Me atraco a ver películas en todos los canales temáticos de la televisión digital, recupero antiguas cintas de VHS (sí, aún existen) con películas grabadas de la tele por mis padres y en menor medida por mí, buceo en los anaqueles de las tiendas de segunda mano y en los saldos en busca de tesoros en forma de DVD (el último, Camino de Santa Fe, a un eurito). Por norma general soy interrumpido siempre que veo películas de día, por lo que procuro dejar las noches libres para tal menester. Y no sería ridículo pensar que alguna relación entre la noche (y no me refiero a la obviedad de lo oscuro de las salas de proyección) y este arte visual exista. Quizá sea el momento más dado a los sueños.
Mi opinión sobre el cine actual está a mitad de camino entre el desdén y el desprecio, que viene a ser la distancia que hay entre que una chica te de plantón en un restaurante y que esa misma chica te tire por la cabeza el bol de la ensalada. Aunque a algunos productores, directores o actores actuales yo les tiraría por encima el flambée de unas crêpes suzettes. En cantidades industriales.
La ramplonería de las producciones no sólo deja en entredicho la creatividad y gusto artístico de los creadores, sino (y quizá sea más desconsolador) la poca o nula exigencia del público que libremente elige y paga por ver películas en megasalas abarrotadas de insensibles engullidores de palomitas y refrescos. La inmensa mayoría de los espectadores no quiere más que ser embrutecido por un par de horas, demanda historias que no le hagan pensar más allá de la puerta del centro comercial, o ni siquiera en la butaca que ocupa. Sin embargo, no es cabal la relación que se establece ocasionalmente entre cine de categoría y aburrimiento. ¿Acaso no son trepidantes Murieron con las botas puestas o El temible burlón, divertidas Una noche en la opera y Con faldas y a lo loco, épico todo el western de John Ford y decadente y bronco el de Peckinpah? La cuestión reside, como casi siempre, en el talento. A pesar de mi radical postura (creo que el cine se paró en los 50, y después ha habido mínimas calas reseñables) encuentro un atisbo de esperanza en la soledad de un arte casi onanista como el visionado particular.

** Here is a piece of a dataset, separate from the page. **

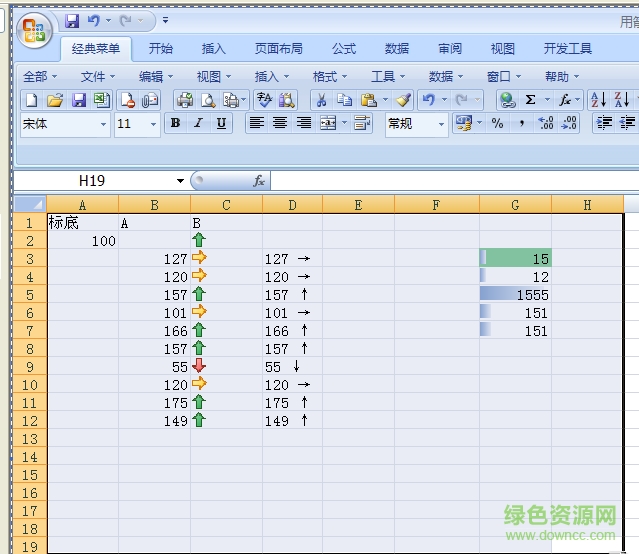Click the Office button logo
639x554 pixels.
point(35,30)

Hace un par de días comentaba con una chica la desaparición de ese cine de verdad, con historias atractivas, personajes bien definidos, actores que convencían y te hacían transmitir. Sé que algunos me llamarán anticuado o cualquier cosa peor, pero en ese punto de la conversación (el de los actores) llegamos a la conclusión de que, como escritores y cinéfilos más capacitados que nosotros ya han afirmado. Tampoco los actores (fuera de su valía interpretativa, en su elegancia, belleza o ?sin tener muy claro lo que esto significa- el glamour) son los mismos de antes. Si el cine debe convertirse por derecho propio en el espejo de una sociedad que asimismo se retrata por otras artes (como la literatura), la situación es bastante desoladora. Aunque para darse cuenta de ello sólo hace falta abrir un periódico.